> _Request_
Please give again the part of the listing that opens with the line containing "Screen dimensions: 1458x886" and closes with the line containing "I will pos(904,597).", keeping the requests and everything else as they are. Scale each coordinate in the answers by 1.25 and round it to a whole number, with halves rounded up.

---------- Dataset records

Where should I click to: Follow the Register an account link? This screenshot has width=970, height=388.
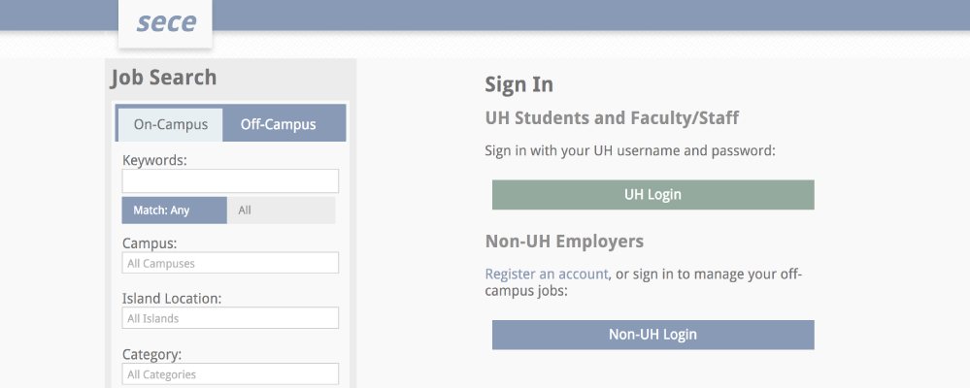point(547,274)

--------------------
---------- Dataset records

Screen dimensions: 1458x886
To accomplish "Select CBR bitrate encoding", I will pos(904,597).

--------------------
---------- Dataset records

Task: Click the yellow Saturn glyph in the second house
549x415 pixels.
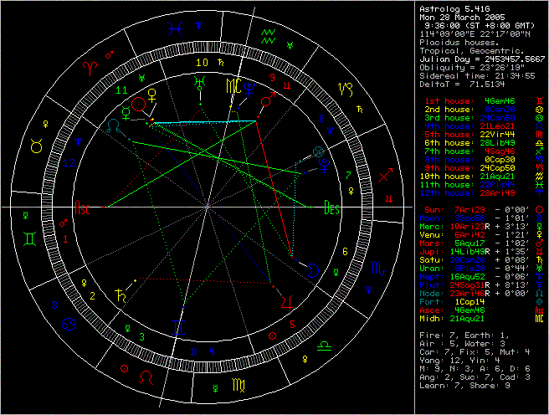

--------------------

> _Full output_
Screen dimensions: 1458x886
To accomplish "Select CBR bitrate encoding", I will pos(1130,746).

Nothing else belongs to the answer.